*Requirement:*
Reproduce exactly the entries from the "Switch to the Pull requests tab" line to the end. Skip all pictures.

*Data for processing:*
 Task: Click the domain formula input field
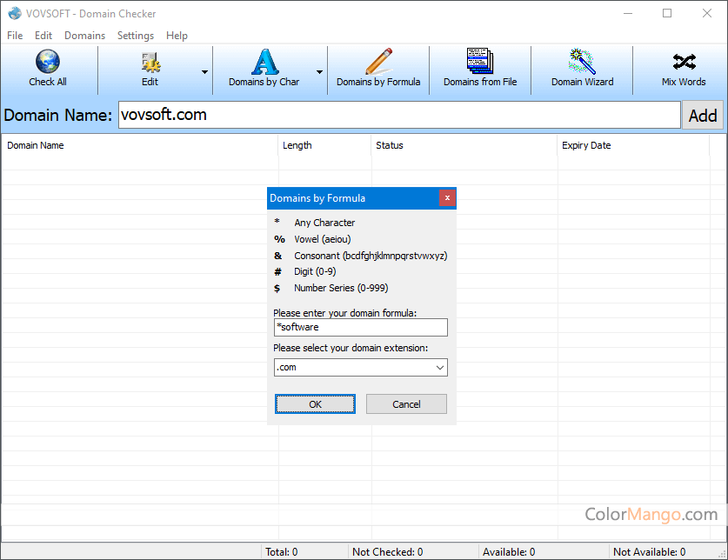[x=360, y=327]
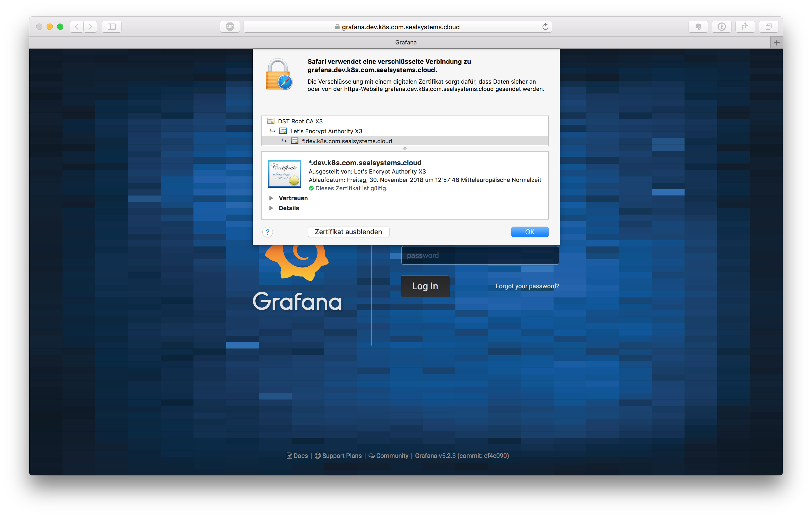Viewport: 812px width, 517px height.
Task: Expand the Details disclosure triangle
Action: 271,208
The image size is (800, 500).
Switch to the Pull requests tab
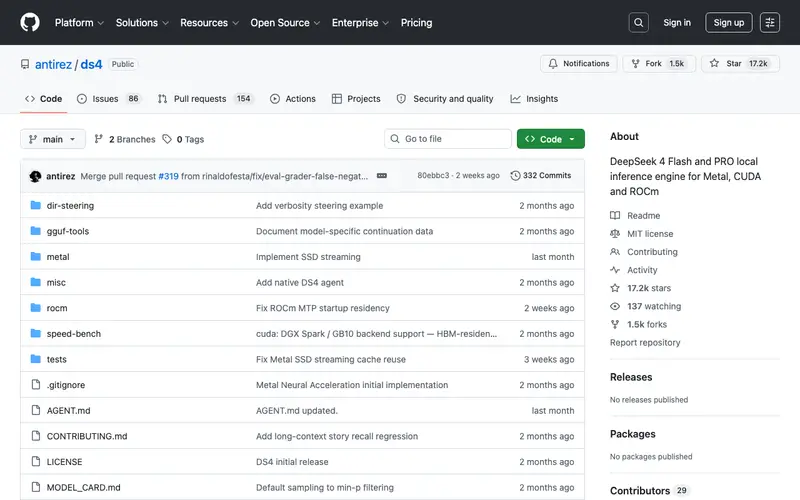(205, 98)
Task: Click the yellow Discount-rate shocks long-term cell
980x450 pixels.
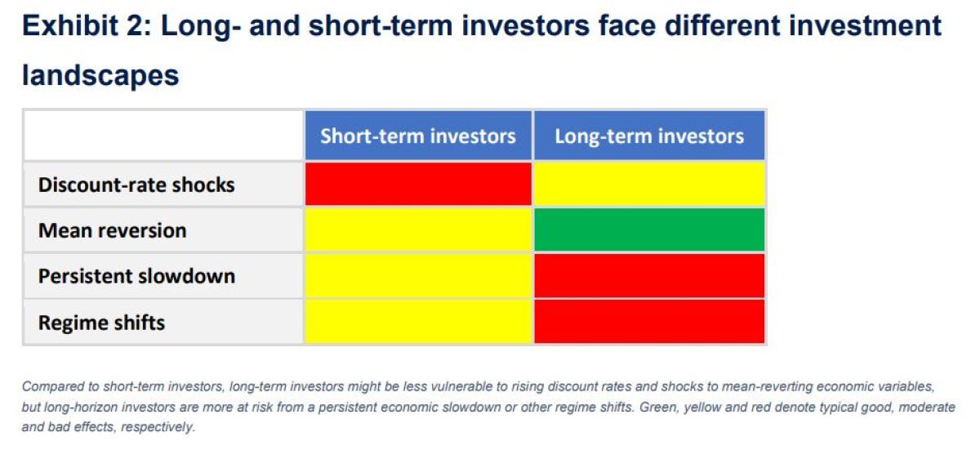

*Exercise result:*
Switch to the Pull requests tab
(205, 98)
Task: Click the yellow Discount-rate shocks long-term cell
980x450 pixels.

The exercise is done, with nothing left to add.